If you want to an even simpler method, learn how to use four-vectors.
vela said:The solution you're trying to work through is doing things the hard way. I imagine that whoever wrote it went around in circles with the algebra for a while and simply wrote down the end result. One of the tricks to doing relativity is figuring out how to avoid this unnecessary algebra in the first place. Try this approach instead:
Let ##p_e## be the magnitude of the electron's momentum. Conservation of energy gives you
$$E_\mu = E_e + E_\nu + E_\bar{\nu}.$$ Rewrite that as
$$E_\mu - E_e = E_\nu + E_\bar{\nu}.$$ Using conservation of momentum, you should be able to show the righthand side is equal to ##p_e c##. Now square both sides and use the fact that ##(m_ec^2)^2 = E_e^2 - (p_e c)^2##. You'll end up with an equation you can easily solve for ##E_e## in terms of the masses.
If you want to an even simpler method, learn how to use four-vectors.
A root in algebra is a solution to an equation, where the value of the variable makes the equation true. This means that when the value of the variable is substituted into the equation, the equation will be balanced.
To separate a term in the sum of two roots, you can use the distributive property. This means that you can multiply the term by each of the roots and then add the two resulting terms together. For example, if you have the sum of two roots, √a + √b, you can separate out the term a by multiplying it by each root: a√a + a√b. Then, you can combine the two terms to get the original sum of roots.

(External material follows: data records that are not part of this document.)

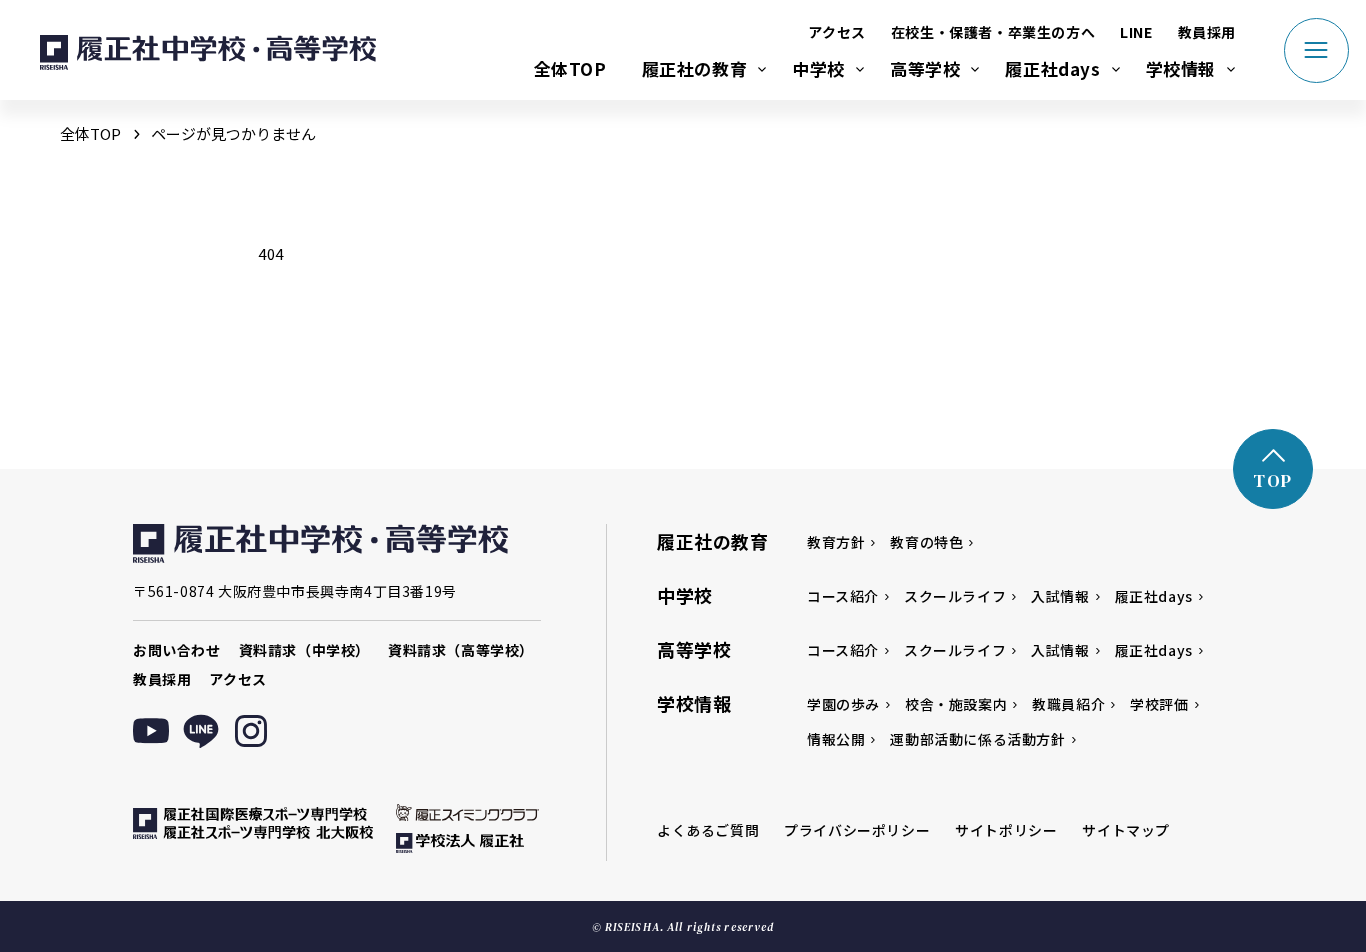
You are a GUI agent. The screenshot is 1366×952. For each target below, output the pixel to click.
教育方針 (836, 542)
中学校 (818, 68)
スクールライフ (955, 596)
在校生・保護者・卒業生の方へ (993, 32)
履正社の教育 (695, 68)
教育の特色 (926, 542)
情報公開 (836, 739)
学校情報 (1181, 68)
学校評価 (1159, 704)
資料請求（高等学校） (461, 650)
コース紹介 (843, 596)
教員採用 (1207, 32)
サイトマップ (1126, 830)
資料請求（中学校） (304, 650)
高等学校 (925, 68)
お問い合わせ (177, 650)
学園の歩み (843, 704)
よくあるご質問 (708, 830)
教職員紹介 (1068, 704)
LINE (1136, 32)
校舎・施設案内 (956, 704)
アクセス (836, 32)
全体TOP (570, 68)
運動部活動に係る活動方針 (977, 739)
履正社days (1052, 68)
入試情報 (1060, 596)
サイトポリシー (1006, 830)
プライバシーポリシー (857, 830)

Yes, you can still separate a term in the sum of two roots if the term is a negative number. The same steps apply as in question 2, but you will need to be careful with the signs when combining the terms. For example, if you have the sum of two roots, -√a + √b, you can separate out the term -a by multiplying it by each root: -a√a + -a√b. Then, you can combine the two terms to get the original sum of roots: -a(√a + √b).
Yes, you can separate terms in the sum of two roots if they have different radicands. The same steps apply as in question 2, but you will need to be careful when combining the terms. For example, if you have the sum of two roots, √a + √b, you can separate out the term √a by multiplying it by the first root: √a√a + √a√b. Then, you can combine the two terms to get the original sum of roots: √a^2 + √ab. However, if the two radicands are not like terms, the terms cannot be separated.
Being able to separate terms in the sum of two roots is important because it allows us to simplify and solve equations more easily. It also helps us to better understand the relationship between different terms in an equation. Additionally, separating terms in the sum of two roots is a fundamental algebraic skill that is necessary for solving more complex equations and problems.